Apparently, at RICON East today, Seagate’s James Hughes said something like this.

Any distributed filesystem like GlusterFS or Ceph that tries to preserve the POSIX API will go the way of the dodo bird.

I don’t actually know the exact quote. The above is from a tweet by Basho’s Seth Thomas, and is admittedly a paraphrase. It led to a brief exchange on Twitter, but it’s a common enough meme so I think a fuller discussion is warranted.

The problem here is not the implication that there are other APIs better than POSIX. I’m quite likely to agree with that, and a discussion about ideal APIs could be quite fruitful. Rather, the problem is the implication that supporting POSIX is inherently bad. Here’s a news flash: POSIX is not the only API that either GlusterFS or Ceph support. Both also support object APIs at least as well as Riak (also a latecomer to that space) does. Here’s another news flash: the world is full of data associated with POSIX applications. Those applications can run just fine on top of a POSIX filesystem, but the cost of converting them and/or their data to use some other storage interface might be extremely high (especially if they’re proprietary). A storage system that can speak POSIX plus SomethingElse is inherently a lot more useful than a storage system that can speak SomethingElse alone, for any value of SomethingElse.

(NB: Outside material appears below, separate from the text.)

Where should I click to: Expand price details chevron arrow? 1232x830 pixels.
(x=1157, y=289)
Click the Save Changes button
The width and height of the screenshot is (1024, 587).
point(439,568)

A storage system that only supported POSIX might be problematic, but neither system that James mentions is so limited and that’s what makes his statement misleading. The only way such a statement could be more than sour grapes from a vendor who can’t do POSIX would be if there’s something about supporting POSIX that inherently precludes supporting other interfaces as well, or incurs an unacceptable performance penalty when doing so. That’s not the case. Layering object semantics on top of files, as GlusterFS does, is pretty trivial and works well. Layering the other way, as Ceph does, is a little bit harder because of the need for a metadata-management layer, but also works. What really sucks is sticking a fundamentally different set of database semantics in the middle. I’ve done it a couple of times, and the impedance-mismatch issues are even worse than in the Ceph approach.

As I’ve said over and over again in my presentations, there is no one “best” data/operation/consistency model for storage. Polyglot storage is the way to go, and POSIX is an important glot. I’ve probably used S3 for longer than anyone else reading this, and I was setting up Swift the very day it was open-sourced. I totally understand the model’s appeal. POSIX itself might eventually go the way of the dodo, but not for a very long time. Meanwhile, people and systems that try to wish it away instead of dealing with it are likely to go the way of the unicorn – always an ideal, never very useful for getting real work done.